Die Lichtkegel streichen träge durch die regenfeuchte Dunkelheit. Planen, Containerwände, Kupplungen ziehen langsam vorbei, bis die Waggons mit einem letzten Ruck ganz zum Stehen kommen und wieder ein paar Zentimeter zurückschwingen, weil die beiden schweren Loks nicht mehr ziehen.

Dafür werden nun die Lichtkegel schneller, streifen Schienen, Schwellen, nassen Schotter, blank polierte Räder. Dann der Funkspruch, alle Oberleitungen sind vom Netz, der Mann von der Bahn hat am Nachbargleis das Erdungskabel auf den Draht gehoben.
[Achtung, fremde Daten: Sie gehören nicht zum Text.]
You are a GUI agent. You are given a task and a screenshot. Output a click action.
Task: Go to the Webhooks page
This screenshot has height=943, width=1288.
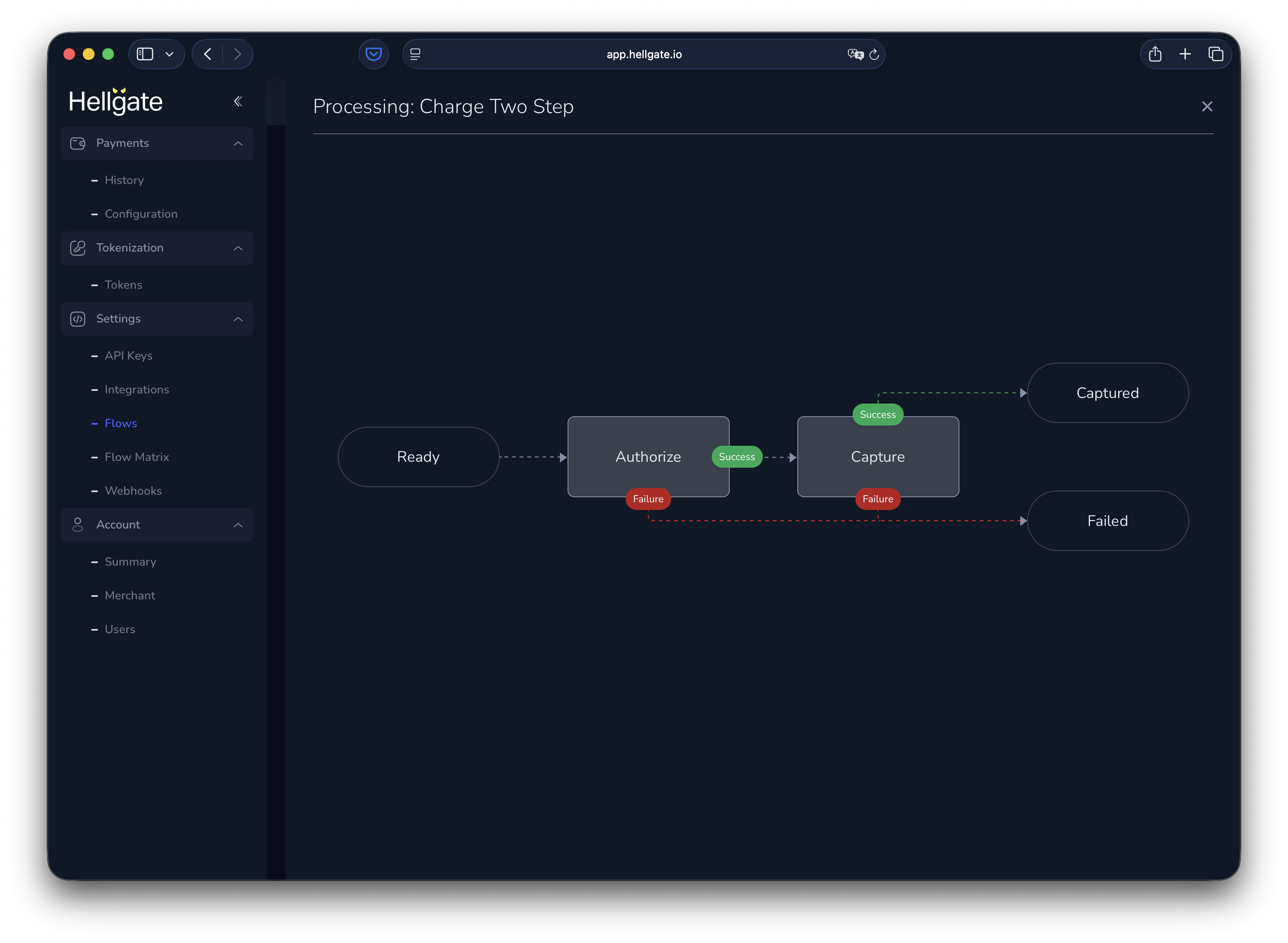point(133,491)
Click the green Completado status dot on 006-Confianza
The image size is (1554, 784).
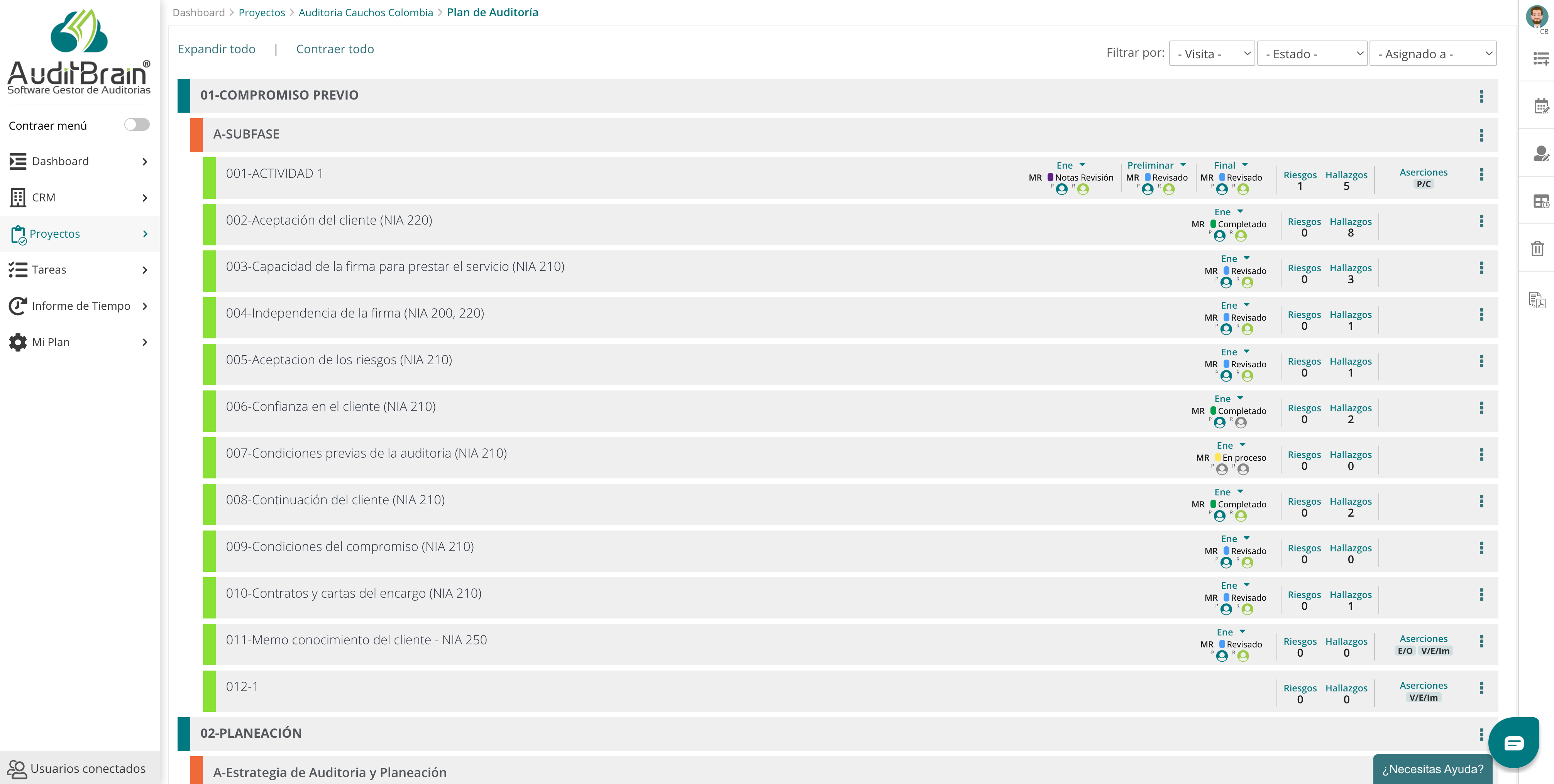coord(1212,411)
Erst jetzt setzen sich die Polizisten in Bewegung, die sich in Vierergruppen am Bahnsteig verteilt haben. Sie schwingen sich auf die Puffer zwischen den Waggons, klettern auf Querstreben, spähen über Dachkanten, zwängen sich unter Waggons.

Hier unten im Gestänge und Gewirr aus rostigem, dreckigem, metallisch stinkendem Stahl treffen sich die Lichtkegel der Taschenlampen, strahlen zurück von der Warnweste des Kollegen auf der anderen Seite des Zugs. Auf schmutzigen Stoff, Turnschuhe, nackte Haut treffen sie diesmal nicht.
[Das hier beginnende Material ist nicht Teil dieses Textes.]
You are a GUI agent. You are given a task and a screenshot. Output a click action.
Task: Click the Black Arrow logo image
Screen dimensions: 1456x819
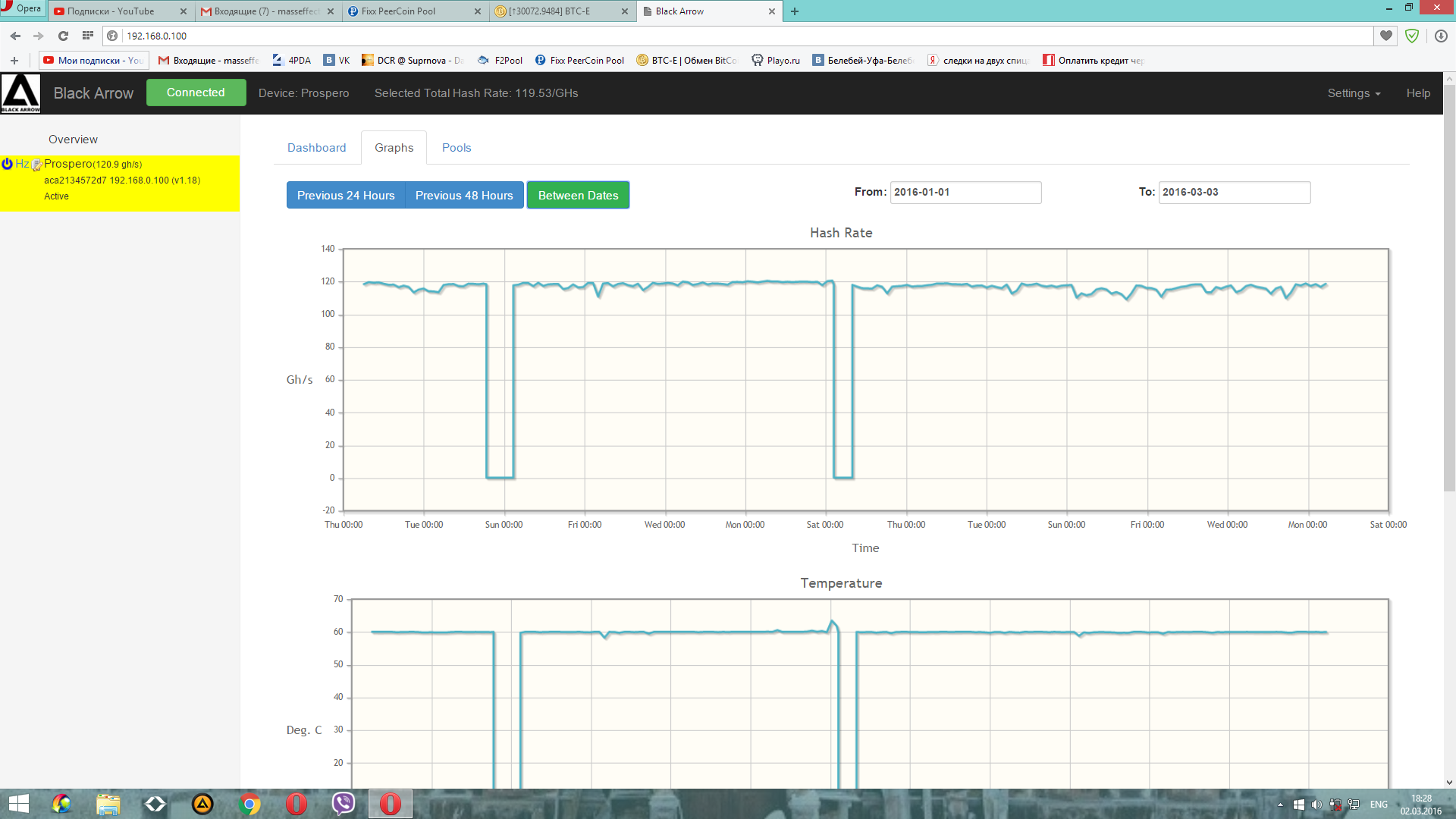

Knappe 20 Minuten brauchen die Beamten für den etwa 200 Meter langen Güterzug. Am Ende wieder ein Funkspruch: "Absuche beendet, keine Feststellungen." Dieses Ergebnis ist den Bundespolizisten, die an diesem sehr frühen und sehr regnerischen Morgen im Bahnhof von Raubling bei Rosenheim schon wieder bei einer Güterzugkontrolle im Einsatz sind, das liebste.

Natürlich suchen sie, um zu finden. Deshalb leuchten sie ja auf die schmalen Stege, die den Boden der Containerwaggons bilden, öffnen Container ohne Zollplomben, winden sich in die stählernen Wannen unter den Lkw-Aufliegern, die per Bahn über den Brenner gekommen sind.
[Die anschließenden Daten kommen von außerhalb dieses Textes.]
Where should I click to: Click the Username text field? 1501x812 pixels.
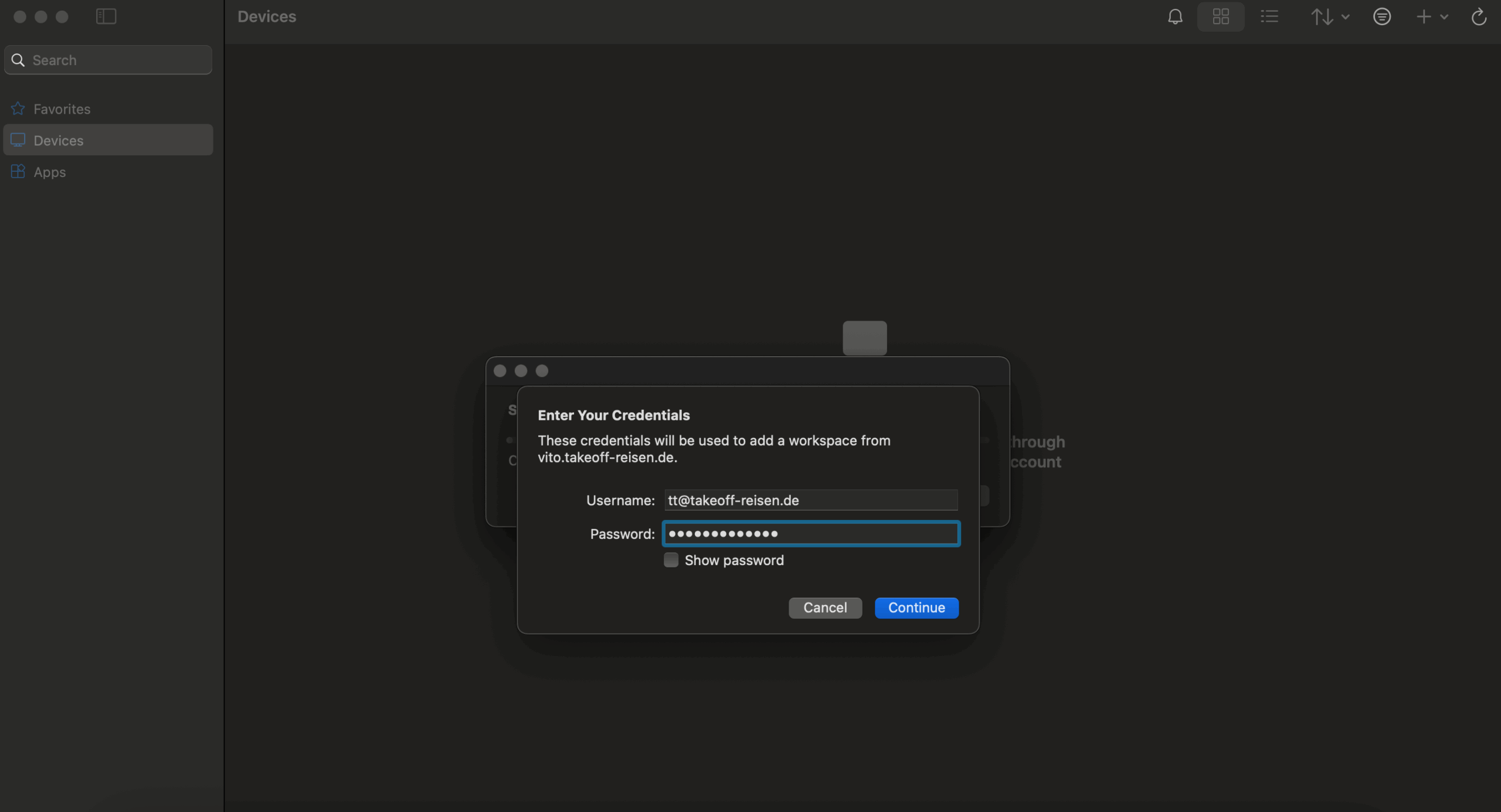pos(811,500)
Diese Wannen zählen zu den bevorzugten Verstecken der Menschen, die auf diesem Weg nach Deutschland kommen wollen: in einem an die 100 Kilometer pro Stunde schnellen Güterzug, keinen Meter über den Gleisen, keinen Meter von den stählernen Rädern, zwischen dreckigen Zwillingsreifen eines Lkw, die wenigstens vor der ärgsten Zugluft und vielleicht vor oberflächlichen Blicken schützen.

Vor den Blicken der mehr als 30 Bundespolizisten schützen sie nicht, die heute in Raubling im Einsatz sind und bei aller Akribie hoffen, trotzdem möglichst wenige Migranten zwischen den Fahrgestellen hervorziehen zu müssen. Denn die Fahrt ist für die blinden Passagiere lebensgefährlich.

Anfang Juni gab es in Deutschland den ersten Toten, als in der Nähe von Rosenheim ein dunkelhäutiger, vermutlich zwischen 18 und 22 Jahre alter Mann ins Gleisbett fiel und von den folgenden Waggons überrollt wurde.

Anfang Dezember starben in Tirol zwei junge Männer unter Lkw-Aufliegern, als die vom Waggon gefahren wurden. Unklar blieb, ob die Männer da schon bewusstlos oder tot waren, denn unter den fahrenden Zügen ist es eisig kalt, selbst wenn es nicht Winter ist.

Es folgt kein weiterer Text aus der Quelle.